3.15.2015

Haïku de route-38/ L'âme est un corps comme un autre


Un dos noir, la roche et la 192 derrière. Nous ne sommes pas seuls mais, on ne peut pas dire qu'il y ait foule. Je mets une chemise. En ouvrant la porte, on sent tout de suite l'air rare, le sel d'air, une compresse d'air. Je descends l'escalier et marche sur la passerelle de bois. Il y a comme une drôle de terrasse en Y sur la gauche qui s'avance un peu dans le cloaque endoréique. Endon, Rhein, Sans, Flux. Le même verbe avec Dia, signifie, couler à travers. L'eau qui vient ici ne coulera nulle part, le soleil est le seul échappatoire. Il n'y a qu'à chuter dans la matière et s'évaporer en gaz. Cela doit ressembler à ça en fin de compte. On nous serine d'âme depuis des siècles, on se composerait de ce vague oscillant, agrippé à cette matière de chair lourde, bonne qu'à la douleur et au vieillissement mais, je crois que l'"âme' ou l'"esprit" n'est qu'un corps comme un autre. La mort ne fait que nous évaporer. Le paradis est un nuage qui pleut et on finit toujours par revenir, quelque part plus loin.


Le silence est pauvre. On parle nordique, un couple hispanique, la route peu fréquentée mais, toujours fréquentée. L'eau stagne. Je regarde la croûte blanche. J'aimerais la gratter. J'ai toujours aimé gratter les croûtes. Je me demande si elle est épaisse, je me demande si elle est dure, s'il est possible de marcher dessus, ce qu'il y a vraiment en-dessous. Le sel d'air me lappe le palais, j'ai soif, je regarde si ma mère vient, la chaleur est rude, elle est encore en haut, sur le parking, dans la voiture. La journée sera longue... Il faudra essayer de trouver de l'air mouvant et des plages d'ombres. Ici, c'est la vallée. Elle est bien large. Je crois que c'est midi. Le blanc brille, ramassé comme une ébullition avortée, des nuages à terre et l'espace si violamment ouvert. Des adolescentes se tiennent aux cordelettes lâches qui font barrière. On a tous envie d'aller marcher là-bas. Le ponton s'ouvre sur une langue blanche, l'eau maigre semble peser des tonnes.

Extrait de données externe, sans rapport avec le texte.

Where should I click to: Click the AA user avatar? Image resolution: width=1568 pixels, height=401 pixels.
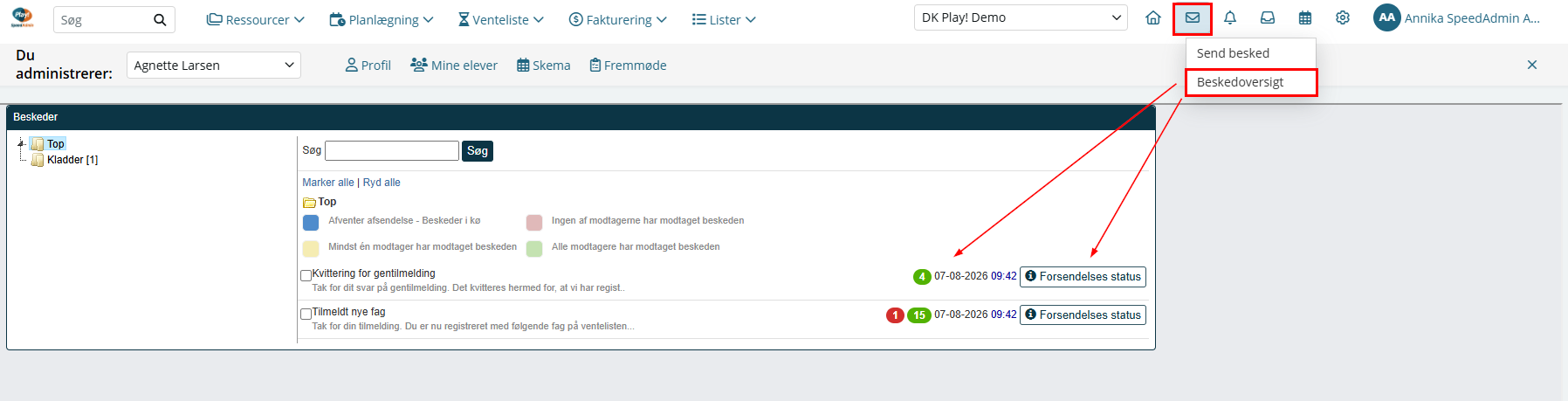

Je retourne vers la voiture. Ma mère a baissé son siège. Elle porte ses lunettes de soleil. Elle est lestée de chaleur, elle boit un peu. Elle a pu somnoler. Nous sommes parqués en plein soleil, le moteur doit souffrir, je vais pisser. C'est encore relativement propre. Des gens s'arrêtent, d'autres viennent d'arriver, certains remontent du ponton. Ma mère sort de la voiture et va faire un tour, marcher sur le sol du point le plus bas d'Amérique du Nord. Ca pourrait presque être une thématique de route, marcher dans le monde, sous la mer. Mais ici, ce n'est pas comme en jordanie où encore, en face d'Israel, au-bas de cet hôtel assez classe, nous nous sommes baignés dans la Mer Morte et où j'étais trop maigre pour flotter vraiment, la vase aux pieds dont je me suis tartiné, la soif ouverte, l'autre rive, toujours un peu en attente d'Intifada et cette plage, bondée. On était entré par l'hôtel, sans que je sache vraiment pourquoi. A Badwater Basin, il n'y a rien a trempé, je fume une cigarette en regardant ma maman sur le ponton.